My second recipe for the USA Dry Peas & Lentils Recipe Rivalry is a lentil and olive salad. There's a cafe in town that sells this incredibly delicious olive salad, and it always stood out in my mind because it makes the perfect snack, or light lunch, it fills you up without putting you into a food coma, and olives offer all sorts of nutrition.
In my version, I decided to replace some of the lentils with pardina lentils. If you do your lentil research (which I would suggest you doing before cooking up a batch of lentils that breaks down more than other lentils, because that's just what that type of lentil does...) you'll find that pardina lentils hold their shape incredible well after cooking, and in a salad with ingredients of substance that's exactly the kind of lentil you want, for presentation factor as well as texture.

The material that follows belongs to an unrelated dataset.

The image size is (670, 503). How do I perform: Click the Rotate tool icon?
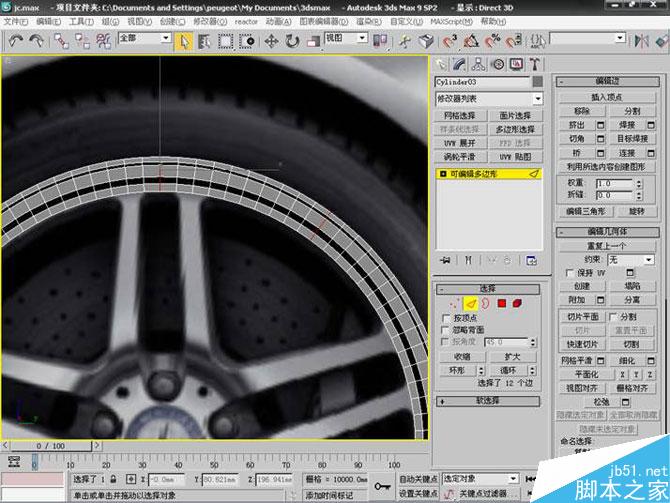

As the lentils cooked up in water infused with herbs, onions, and garlic, I set to work chopping the olives (kalamata and green onions), onions, capers, and red onion. The simple vinaigrette consists of golden balsamic vinegar (or any other light vinegar of your preference), basil-infused olive oil, a bit of Dijon mustard, fresh tarragon, and sea salt, all poured over the olives and mixed right in the bowl. Simple enough. Once the lentils have finished cooking, I drained them and rinsed under cold water to stop them from continuing to cook, and finally added them to the olive mixture. My other special ingredient was fresh mozzarella perline, tiny little balls of fresh mozzarella, which I sliced in half. I wanted the texture contrast of the mozzarella against the lentils and olives. Toss everything together, and chill overnight.
The best part about this dish is that it makes the perfect appetizer served with baguette slices, or even inside lettuce leaves. Adding to the versatility, you could make this as a side dish to accompany fish or chicken for a summer salad on top of a bed of arugula or endive.
Seriously an incredible recipe, and I've very pleased with the outcome. In fact, I could eat this for breakfast as an omelette filling, or simply with bread!
Recipe after the jump
This recipe was created as part of my involvement with the USA Dried Peas & Lentils Recipe Rivalry. I'll be blogging about lentil recipes over the next two weeks.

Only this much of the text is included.